После обретения Украиной независимости один за другим появлялись законы о реабилитации жертв политических репрессий — даже о материальной компенсации за конфискованное имущество. Мне, вернувшейся из ссылки, была назначена выплата: 487 гривен за отчий дом, за все другое — инвентарь, хозпостройки, трех коней и всю живность — еще 112 гривен. А вот получить-то и этот мизер!..
...70 лет назад, в предпасхальные дни 1930 года, разметало по белому свету наш трудолюбивый, славный и большой род. Но неужели и он, и тысячи тысяч моих соплеменников — унесенные ветром в Никуда? И во имя кого и чего были их тяжкие муки?..
А может, Господь не позволил сибирским ветрам задуть еле трепетавшую (много раз!) свечу моей жизни, чтобы хоть когда-нибудь я стала вашим Пименом?.. Или хоть иногда, хоть в годы печальных юбилеев (70 лет!) напомнить живущим сегодня о сотнях эшелонов наших людей, что были вывезены, умерщвлены, растоптаны бездушным молохом государства во имя абсурдной идеи, которую теперь отвергаем начисто. Такие мы.

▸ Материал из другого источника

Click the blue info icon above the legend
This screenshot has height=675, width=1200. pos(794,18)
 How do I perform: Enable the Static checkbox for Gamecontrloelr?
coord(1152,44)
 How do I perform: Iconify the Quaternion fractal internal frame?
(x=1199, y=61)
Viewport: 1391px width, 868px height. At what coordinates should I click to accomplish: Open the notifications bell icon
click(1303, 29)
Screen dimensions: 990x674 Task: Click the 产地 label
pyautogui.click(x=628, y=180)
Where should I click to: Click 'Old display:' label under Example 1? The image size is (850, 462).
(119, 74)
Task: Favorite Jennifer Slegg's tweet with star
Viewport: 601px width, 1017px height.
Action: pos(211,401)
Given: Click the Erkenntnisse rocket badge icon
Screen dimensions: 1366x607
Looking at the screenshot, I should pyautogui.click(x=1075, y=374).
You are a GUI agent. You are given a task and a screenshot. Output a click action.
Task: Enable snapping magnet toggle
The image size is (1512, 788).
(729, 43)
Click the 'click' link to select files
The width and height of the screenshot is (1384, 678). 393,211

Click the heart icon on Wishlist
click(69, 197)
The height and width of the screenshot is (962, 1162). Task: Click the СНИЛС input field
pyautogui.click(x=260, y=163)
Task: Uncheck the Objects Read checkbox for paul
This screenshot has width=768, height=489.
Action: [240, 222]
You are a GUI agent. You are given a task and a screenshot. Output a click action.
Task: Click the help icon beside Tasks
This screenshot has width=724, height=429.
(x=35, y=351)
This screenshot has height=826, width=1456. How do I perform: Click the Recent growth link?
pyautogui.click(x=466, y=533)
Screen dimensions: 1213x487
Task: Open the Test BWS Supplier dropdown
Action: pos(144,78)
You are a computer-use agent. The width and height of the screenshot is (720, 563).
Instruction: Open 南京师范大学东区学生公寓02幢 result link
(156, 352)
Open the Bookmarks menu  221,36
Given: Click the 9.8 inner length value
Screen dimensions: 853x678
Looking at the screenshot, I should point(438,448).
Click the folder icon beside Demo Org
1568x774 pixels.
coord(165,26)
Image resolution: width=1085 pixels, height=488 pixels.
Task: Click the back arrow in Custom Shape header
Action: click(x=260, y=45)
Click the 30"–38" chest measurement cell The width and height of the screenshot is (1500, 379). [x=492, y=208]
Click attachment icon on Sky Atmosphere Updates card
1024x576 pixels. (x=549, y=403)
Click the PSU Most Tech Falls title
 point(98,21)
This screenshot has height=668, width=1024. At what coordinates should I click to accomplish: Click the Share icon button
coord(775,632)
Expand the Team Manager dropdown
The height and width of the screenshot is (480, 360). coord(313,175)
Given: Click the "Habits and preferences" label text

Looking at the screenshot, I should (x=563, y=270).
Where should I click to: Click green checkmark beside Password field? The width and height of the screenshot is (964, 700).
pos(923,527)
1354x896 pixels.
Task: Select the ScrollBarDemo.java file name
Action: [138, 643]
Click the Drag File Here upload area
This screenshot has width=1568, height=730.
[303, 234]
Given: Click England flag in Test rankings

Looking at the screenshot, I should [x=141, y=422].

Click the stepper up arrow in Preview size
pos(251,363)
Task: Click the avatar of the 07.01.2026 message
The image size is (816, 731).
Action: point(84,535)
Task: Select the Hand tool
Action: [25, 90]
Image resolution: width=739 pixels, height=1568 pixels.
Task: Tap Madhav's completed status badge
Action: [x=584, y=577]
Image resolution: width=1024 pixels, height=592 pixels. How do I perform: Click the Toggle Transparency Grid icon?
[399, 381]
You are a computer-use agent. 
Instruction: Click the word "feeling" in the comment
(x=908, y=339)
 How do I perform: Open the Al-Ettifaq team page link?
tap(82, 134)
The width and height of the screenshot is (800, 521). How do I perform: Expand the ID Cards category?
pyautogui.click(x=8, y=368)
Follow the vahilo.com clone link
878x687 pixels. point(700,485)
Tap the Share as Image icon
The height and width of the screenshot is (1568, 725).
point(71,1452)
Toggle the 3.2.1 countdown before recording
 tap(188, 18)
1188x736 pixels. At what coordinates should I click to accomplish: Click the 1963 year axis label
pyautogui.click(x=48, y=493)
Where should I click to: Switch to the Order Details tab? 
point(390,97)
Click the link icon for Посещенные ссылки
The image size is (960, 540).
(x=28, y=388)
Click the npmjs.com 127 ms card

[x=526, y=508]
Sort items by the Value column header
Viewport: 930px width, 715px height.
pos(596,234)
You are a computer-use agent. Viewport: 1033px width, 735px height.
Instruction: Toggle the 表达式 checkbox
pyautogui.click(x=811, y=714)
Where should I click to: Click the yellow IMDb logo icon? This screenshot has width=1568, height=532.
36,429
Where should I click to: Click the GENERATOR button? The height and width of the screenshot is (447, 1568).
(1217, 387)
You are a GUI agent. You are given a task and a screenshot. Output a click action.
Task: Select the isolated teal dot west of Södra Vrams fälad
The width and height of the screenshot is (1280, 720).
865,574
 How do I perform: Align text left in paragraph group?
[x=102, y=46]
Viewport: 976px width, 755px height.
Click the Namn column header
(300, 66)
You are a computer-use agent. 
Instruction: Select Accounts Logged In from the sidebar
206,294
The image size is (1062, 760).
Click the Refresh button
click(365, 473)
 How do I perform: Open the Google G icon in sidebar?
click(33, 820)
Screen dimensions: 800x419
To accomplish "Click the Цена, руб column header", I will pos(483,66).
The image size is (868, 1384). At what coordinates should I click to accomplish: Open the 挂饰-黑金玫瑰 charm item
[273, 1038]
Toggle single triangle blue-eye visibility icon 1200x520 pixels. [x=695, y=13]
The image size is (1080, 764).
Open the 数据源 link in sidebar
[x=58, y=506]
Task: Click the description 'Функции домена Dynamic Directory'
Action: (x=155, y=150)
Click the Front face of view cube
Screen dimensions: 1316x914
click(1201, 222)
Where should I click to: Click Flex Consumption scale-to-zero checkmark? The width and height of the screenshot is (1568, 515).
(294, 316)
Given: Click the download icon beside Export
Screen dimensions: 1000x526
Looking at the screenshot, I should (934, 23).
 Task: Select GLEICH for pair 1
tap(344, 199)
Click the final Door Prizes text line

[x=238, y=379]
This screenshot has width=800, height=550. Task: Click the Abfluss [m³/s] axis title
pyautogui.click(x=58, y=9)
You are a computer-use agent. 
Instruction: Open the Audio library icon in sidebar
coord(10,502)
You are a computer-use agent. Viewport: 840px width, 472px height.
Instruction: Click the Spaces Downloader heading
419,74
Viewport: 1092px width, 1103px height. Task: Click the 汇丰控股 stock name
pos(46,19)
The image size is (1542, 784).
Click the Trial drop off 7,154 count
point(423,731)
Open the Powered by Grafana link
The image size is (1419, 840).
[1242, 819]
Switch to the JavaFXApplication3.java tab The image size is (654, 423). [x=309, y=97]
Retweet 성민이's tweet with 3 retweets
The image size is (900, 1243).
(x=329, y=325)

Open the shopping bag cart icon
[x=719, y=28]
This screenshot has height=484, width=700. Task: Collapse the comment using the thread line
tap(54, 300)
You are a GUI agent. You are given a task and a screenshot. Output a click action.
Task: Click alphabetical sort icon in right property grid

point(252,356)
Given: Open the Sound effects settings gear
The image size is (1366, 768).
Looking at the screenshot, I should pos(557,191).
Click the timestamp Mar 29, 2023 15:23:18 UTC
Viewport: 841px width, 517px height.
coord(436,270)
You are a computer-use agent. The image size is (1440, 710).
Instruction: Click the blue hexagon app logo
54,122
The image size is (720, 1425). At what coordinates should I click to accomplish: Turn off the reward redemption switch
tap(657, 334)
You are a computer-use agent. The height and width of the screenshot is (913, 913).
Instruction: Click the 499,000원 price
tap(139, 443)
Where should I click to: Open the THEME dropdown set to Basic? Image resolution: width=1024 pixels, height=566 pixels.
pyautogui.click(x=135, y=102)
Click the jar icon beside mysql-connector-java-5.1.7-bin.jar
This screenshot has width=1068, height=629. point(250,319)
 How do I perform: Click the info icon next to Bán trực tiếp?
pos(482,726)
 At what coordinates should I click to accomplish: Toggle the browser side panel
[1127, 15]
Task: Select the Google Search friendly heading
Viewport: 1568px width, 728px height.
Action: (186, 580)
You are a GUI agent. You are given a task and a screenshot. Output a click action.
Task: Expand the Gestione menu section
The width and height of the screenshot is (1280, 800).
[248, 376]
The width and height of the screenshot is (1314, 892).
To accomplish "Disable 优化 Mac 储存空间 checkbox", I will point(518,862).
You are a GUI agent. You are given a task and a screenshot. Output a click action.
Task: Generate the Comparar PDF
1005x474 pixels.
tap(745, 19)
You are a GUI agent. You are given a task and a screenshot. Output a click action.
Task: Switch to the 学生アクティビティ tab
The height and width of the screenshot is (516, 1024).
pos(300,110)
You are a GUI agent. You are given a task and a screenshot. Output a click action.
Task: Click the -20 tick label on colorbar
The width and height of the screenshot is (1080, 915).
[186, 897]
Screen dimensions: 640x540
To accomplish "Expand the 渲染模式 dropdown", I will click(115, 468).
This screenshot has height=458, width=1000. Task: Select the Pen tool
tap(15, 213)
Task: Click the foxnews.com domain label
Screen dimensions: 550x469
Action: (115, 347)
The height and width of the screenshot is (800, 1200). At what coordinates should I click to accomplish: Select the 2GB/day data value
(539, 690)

Не забыть мне никогда последний прилет в Сибирь к маме. Перед сном она попросила: «Натри мне руки скипидаром, иначе не усну, болят»... За четыре стакана пшена целый день с Енисея таскала пудовые бадьи на поливку огородной плантации китайца... А дома остались клуни, забитые мукой, крупами, салом. За какие грехи несли мы свой крест?.. И болит душа за сегодняшних селян: какие достанутся им паи, чем и как они станут на них хозяйствовать — это теорема со многими неизвестными.